Nierówny dostęp do informacji

Brak przejrzystej polityki informowania o zakupach walut zagranicznych przez Ministerstwo Finansów może spowodować, że niektórzy inwestorzy będą wiedzieć więcej od innych i będą mogli wykorzystać te informacje w transakcjach na własny rachunek - twierdzą analitycy. Przecieków informacyjnych nie wyklucza też sam resort finansów.

Brak przejrzystej polityki informowania o zakupach walut zagranicznych przez Ministerstwo Finansów może spowodować, że niektórzy inwestorzy będą wiedzieć więcej od innych i będą mogli wykorzystać te informacje w transakcjach na własny rachunek - twierdzą analitycy. Przecieków informacyjnych nie wyklucza też sam resort finansów.

Rzecznik MF Jarosław Skowroński nie potrafił wczoraj odpowiedzieć na pytanie PARKIETU, ile osób będzie miało dostęp do informacji o planowanych "interwencjach" ministerstwa na rynku walutowym. Przyznał jednak, że nie da się wykluczyć przecieków informacji w tej sprawie. - Czy ja jestem pewien, że ich nie będzie? Nie, nie jestem pewien. Wolałbym, oczywiście, żeby nie było, a jeśli tak, to kontrolowane - stwierdził J. Skowroński.

Nowe pogłoski

Wczoraj na rynku walutowym pojawiły się kolejne plotki, że resort kupuje zagraniczne waluty. Miały one związek z wystąpieniem w Londynie wicepremiera i ministra finansów Grzegorza Kołodki. Pogłoski zostały jednak zdementowane przez MF. - Nie potwierdzam, nie zaprzeczam - powiedział nam wprawdzie rzecznik resortu, ale dodał jednocześnie, że jeżeli doszłoby do takich transakcji, to inwestorzy zostaliby o nich poinformowani.
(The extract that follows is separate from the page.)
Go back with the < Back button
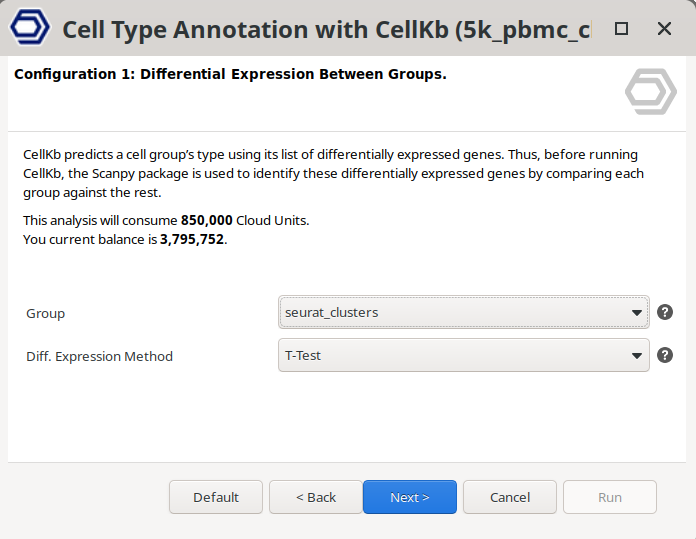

Resort nie zamierza natomiast ujawniać swoich planów przed zawarciem transakcji.

Reklama

J. Skowroński nie wiedział również, w jaki sposób operacja zakupu walut miałaby być przeprowadzona. Analitycy twierdzą, że MF najprawdopodobniej wybierze jeden bank, który wykona taką transakcję.
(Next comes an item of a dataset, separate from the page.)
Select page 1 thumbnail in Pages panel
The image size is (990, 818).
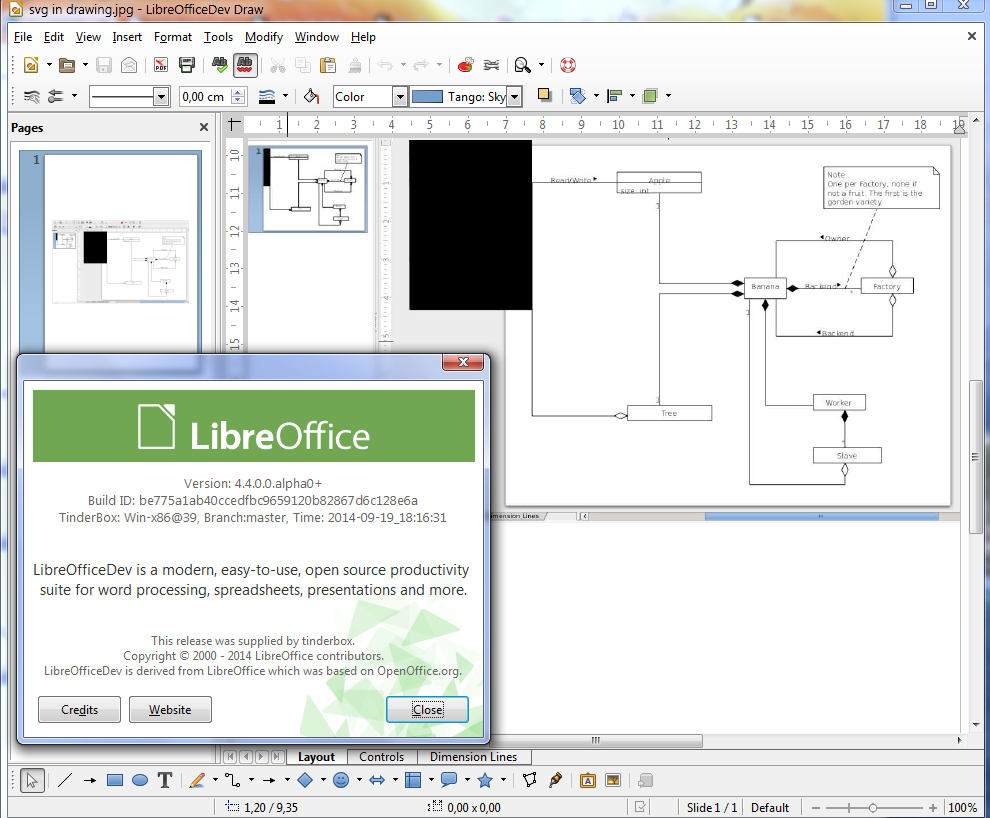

- Ta instytucja będzie uprzywilejowana i nie da się wykluczyć, że nie wykorzysta tych informacji w transakcjach na własny rachunek - twierdzi Jacek Wiśniewski, szef działu prognoz i analiz w banku Pekao. Stawia na wybór Banku Gospodarstwa Krajowego, który ma spełniać funkcję agenta, obsługującego płatności rządu.

Z NBP było inaczej

Przed upłynnieniem kursu złotego, co nastąpiło w kwietniu 2000 r., na rynku walutowym interweniował NBP, ale - jak twierdzą analitycy - wtedy żaden inwestor nie był uprzywilejowany w dostępie do informacji. - Bank centralny zwracał się do kilku banków jednocześnie o podanie ceny waluty. Dealerzy natychmiast przekazywali tę informację do Reutersa i cały rynek dowiadywał się o interwencji praktycznie w tym samym momencie. Ale było to już po transakcji - twierdzi Robert Kęsicki, dealer walutowy z Kredyt Banku. Jego zdaniem, inaczej będzie w przypadku zakupu walut przez MF: bank wykonujący operację na zlecenie resortu będzie w uprzywilejowanej pozycji, bo będzie wiedział o "interwencji" wcześniej od innych uczestników rynku.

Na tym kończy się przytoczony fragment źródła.